PROMPT: According to the biography of Rodolfo Solano Orfila, which committee did he chair while serving as a deputy?

DOCUMENT TEXT:
_ _ _

10th President of the Legislative Assembly of Costa Rica
- In office 1 May 1964 – 30 April 1965
- Preceded by: Rafael París Steffens
- Succeeded by: Rafael París Steffens

Deputy of the Legislative Assembly of Costa Rica
- In office 1 May 1962 – 30 April 1966
- Preceded by: Alfonso Carro Zúñiga
- Succeeded by: Matilde Marín Chinchilla
- Constituency: San José (4th Office)

Personal details
- Born: Rodolfo Solano Orfila 21 May 1929 San José, Costa Rica
- Died: 27 September 1997 (aged 68) San José, Costa Rica
- Party: PLN
- Education: University of Costa Rica (BA)

= Rodolfo Solano Orfila =

Costa Rican economist and politician (1929–1997)

Rodolfo Solano Orfila (21 May 1929 – 27 September 1997) was a Costa Rican economist and politician who served as the 10th President of the Legislative Assembly from 1964 to 1965. A member of the National Liberation Party, he served as a deputy from 1962 to 1966. He subsequently held positions in public administration, regional economic integration, and state banking.

Solano was a member of the board of directors of the Banco Nacional de Costa Rica between 1994 and 1997, where he served as its president in 1995. His professional interests included Central American economic integration, public finance, and the role of the state in economic development.

== Biography ==
Solano was born in San José on 21 May 1929, the son of Roberto Solano Alvarado and Luz Orfila. He studied economics at the University of Costa Rica and pursued further studies in the United States and in Brazil, where he specialized in public finance and budgeting.

Solano began his professional career in public administration. He worked in Costa Rica's Direct Taxation administration and later served as administrative chief of the Ministry of Public Works and as head of the National Budget Office. He also participated in international conferences and activities related to economic development and regional integration. In 1969, he served as director of the joint SIECA–BCIE program. In December 1972, he was the Costa Rican delegate at the "First Meeting on Improvement and Restructuring of the Central American Common Market", held in Guatemala City.

Solano was active in the National Liberation Party and was elected to the Legislative Assembly in the 1962 general election, representing San José. He served as a deputy during the 1962–1966 legislative period and chaired the Committee on Economic Affairs. On 1 May 1964, he was elected president of the Legislative Assembly for the 1964–1965 legislative year.

_ _ _

EXCERPTED RECORDS:

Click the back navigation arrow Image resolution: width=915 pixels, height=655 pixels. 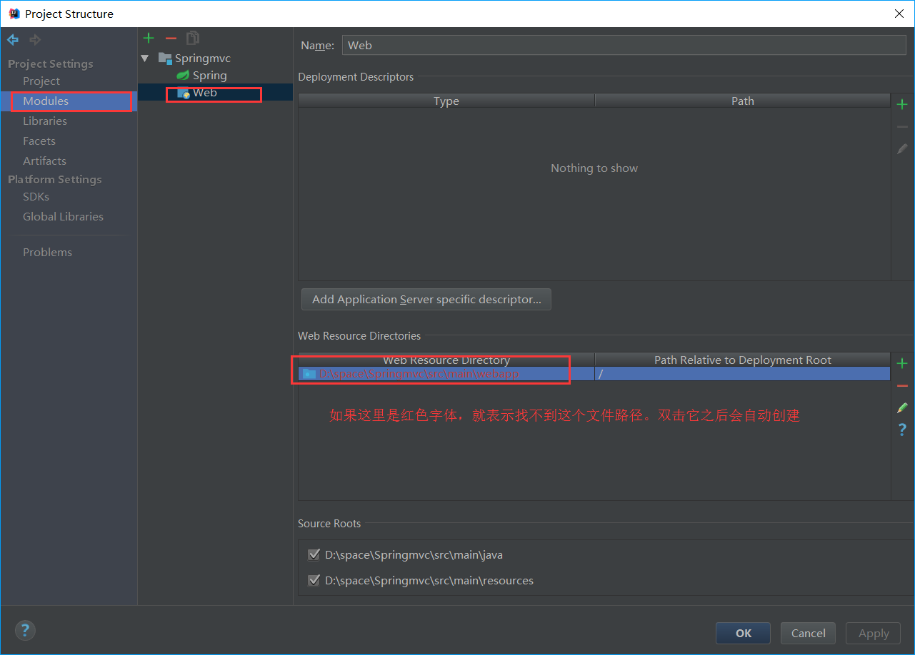(x=13, y=40)
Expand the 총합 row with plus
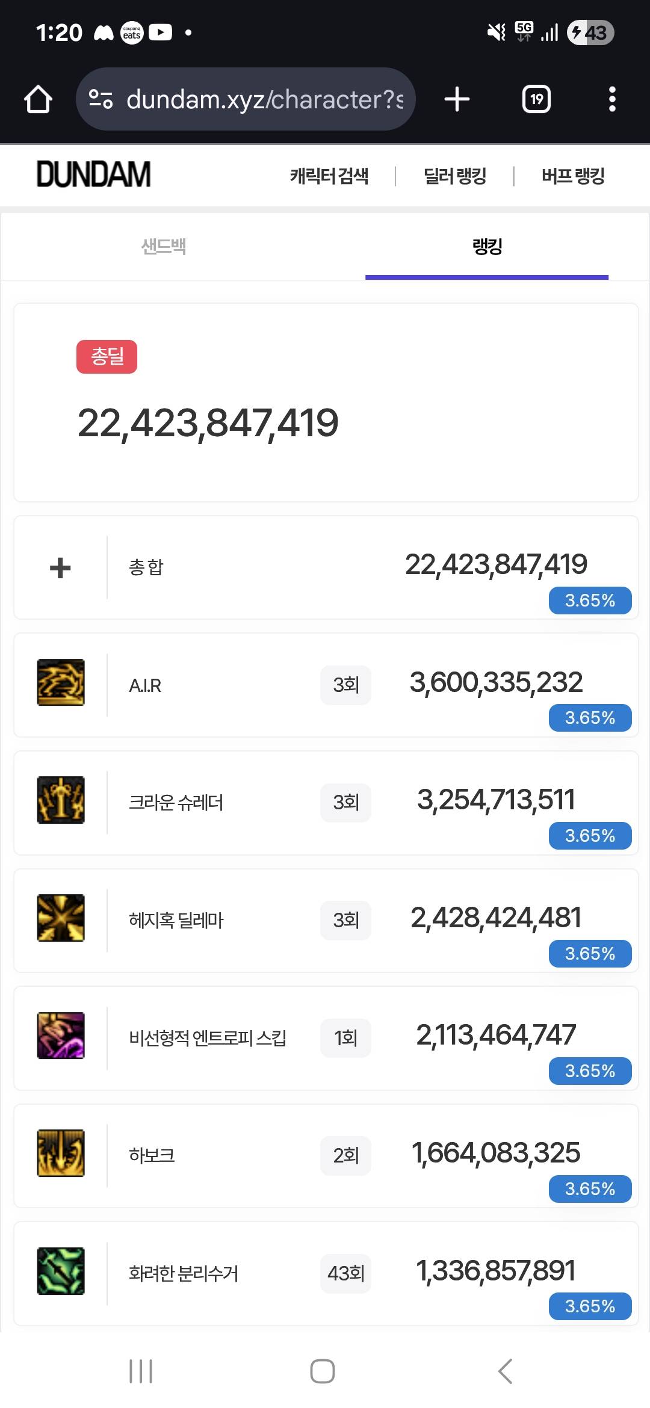Viewport: 650px width, 1408px height. tap(60, 567)
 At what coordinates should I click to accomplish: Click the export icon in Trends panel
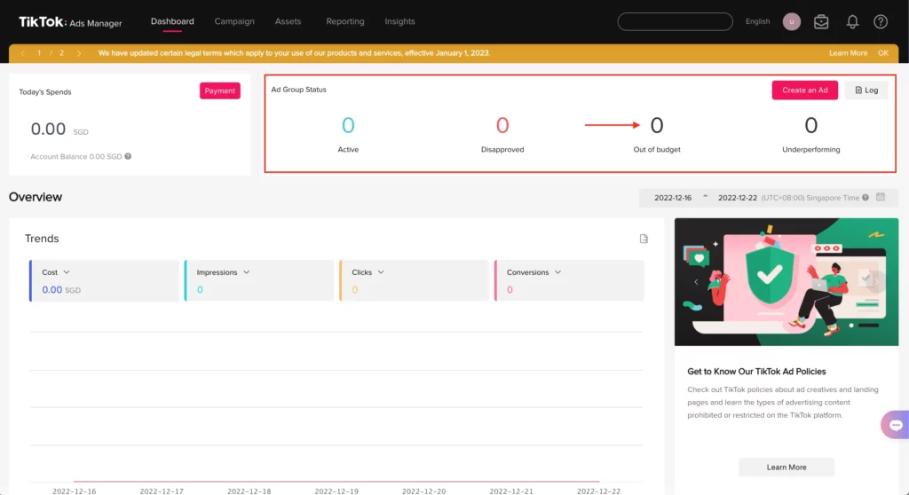pyautogui.click(x=644, y=239)
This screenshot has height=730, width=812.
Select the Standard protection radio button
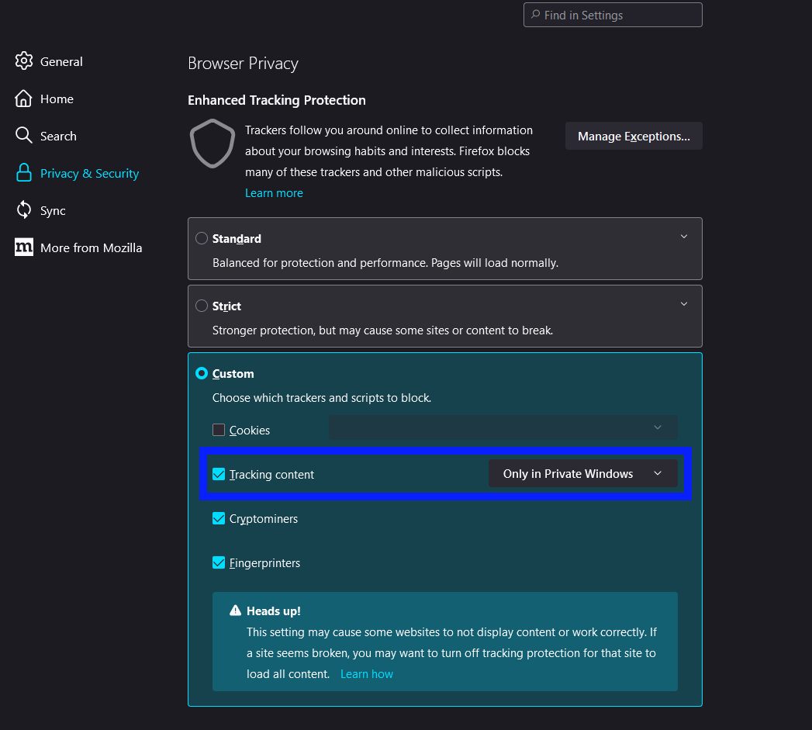coord(202,238)
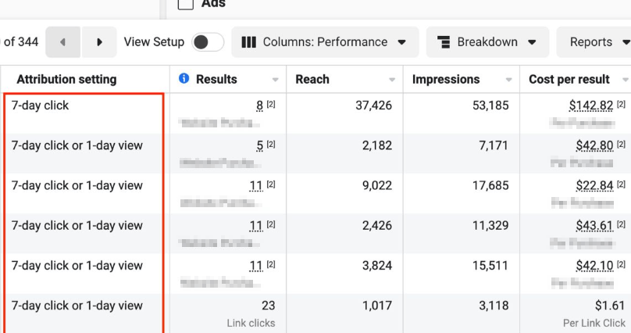Sort by the Impressions column header
The image size is (631, 333).
446,79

_ _ _

TASK RESPONSE: The Committee on Economic Affairs.